3. Results and Discussion
3.1. Characterization of Extract of Water-Soluble Polysaccharides and Proteins of Rye Flour
The main properties obtained of the characterization of the upper phase of the isolate of water-soluble polysaccharides and proteins of rye flour are summarized in
Table 1. Similar values were reported in the literature [
7].
3.2. Characterization of Fluorescent Nanoparticles
The PP fraction, water-soluble polysaccharides and proteins of rye flour, precipitated into nanoparticles by the desolvation method as nanoprecipitates. The preparation process consisted of dispersion, desolvation, drug incorporation, crosslinking, and separation of nanoparticles.

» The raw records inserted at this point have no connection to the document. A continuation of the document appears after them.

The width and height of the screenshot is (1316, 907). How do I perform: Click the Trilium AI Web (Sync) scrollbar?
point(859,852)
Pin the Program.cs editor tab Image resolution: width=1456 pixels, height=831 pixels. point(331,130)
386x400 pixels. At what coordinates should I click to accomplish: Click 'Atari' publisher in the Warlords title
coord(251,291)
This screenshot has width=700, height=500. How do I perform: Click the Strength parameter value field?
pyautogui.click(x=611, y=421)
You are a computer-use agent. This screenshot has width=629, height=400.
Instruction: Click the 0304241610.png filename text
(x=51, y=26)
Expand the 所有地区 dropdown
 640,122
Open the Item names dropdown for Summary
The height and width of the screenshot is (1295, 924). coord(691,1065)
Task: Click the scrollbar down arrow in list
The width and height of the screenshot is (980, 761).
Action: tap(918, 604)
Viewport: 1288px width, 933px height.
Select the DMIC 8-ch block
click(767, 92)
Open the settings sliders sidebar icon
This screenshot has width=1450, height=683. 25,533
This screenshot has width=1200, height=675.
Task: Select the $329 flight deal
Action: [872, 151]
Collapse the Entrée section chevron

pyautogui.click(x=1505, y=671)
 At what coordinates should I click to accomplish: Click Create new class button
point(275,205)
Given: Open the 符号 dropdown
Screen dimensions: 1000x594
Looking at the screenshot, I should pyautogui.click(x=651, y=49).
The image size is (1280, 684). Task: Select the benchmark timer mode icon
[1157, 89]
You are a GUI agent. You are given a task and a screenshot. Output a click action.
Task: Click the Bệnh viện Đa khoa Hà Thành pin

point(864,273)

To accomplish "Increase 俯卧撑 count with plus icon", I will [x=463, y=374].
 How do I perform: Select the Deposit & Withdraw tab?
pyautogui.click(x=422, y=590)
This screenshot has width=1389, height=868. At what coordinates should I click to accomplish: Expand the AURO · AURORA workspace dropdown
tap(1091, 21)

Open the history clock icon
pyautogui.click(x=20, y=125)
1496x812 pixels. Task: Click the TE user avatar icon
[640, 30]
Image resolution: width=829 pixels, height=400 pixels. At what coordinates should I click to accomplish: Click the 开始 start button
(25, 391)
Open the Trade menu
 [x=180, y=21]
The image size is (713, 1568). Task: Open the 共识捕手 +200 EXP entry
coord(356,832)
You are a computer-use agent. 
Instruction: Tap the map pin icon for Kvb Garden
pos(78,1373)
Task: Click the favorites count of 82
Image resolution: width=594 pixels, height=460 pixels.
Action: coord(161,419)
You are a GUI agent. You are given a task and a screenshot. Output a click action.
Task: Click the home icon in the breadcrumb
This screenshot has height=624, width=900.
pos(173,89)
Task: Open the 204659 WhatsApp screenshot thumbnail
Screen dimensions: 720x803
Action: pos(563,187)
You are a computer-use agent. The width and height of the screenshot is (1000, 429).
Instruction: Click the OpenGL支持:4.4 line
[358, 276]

The nanoparticles were synthesized by a rapid diffusion of polysaccharides and proteins solution with fluorescent alcohol solution, which results in surface tension at the interface between two liquids causing an increase in surface area, and leading to precipitation of PP nanoparticles. The process can take place in both the presence and absence of surfactants, but the incorporation of Pluronic increase the interaction of fluorescein with proteins and polysaccharides reducing the surface tension [
8]. The process is simple, rapid, and reproducible. The fluorescein nanoparticles are spherical, with sizes between 20 and 100 nm (determined by dynamic light scattering (DLS) technique).
4. Conclusions
The study of isolation of proteins and polysaccharides of rye flour using a isotonic solution at pH 7 and room temperature, with a relation solid:liquid of 6.25 g/mL was adequate for to obtain a liquid phase rich in polymers with concentrations of 1.09 ± 0.34 wt. % and 1.26 ± 0.05 wt. % in proteins and polysaccharides, respectively.
The aqueous extract rich in proteins and polysaccharides of rye, was subjected to a process of desolvation with sodium hexamonophosphate (TTP) to encapsulate fluorescein, obtaining spherical nanoparticles with sizes between 20 and 100 nm. These nanoparticles proved to be a suitable system to vehicle active molecules of interest.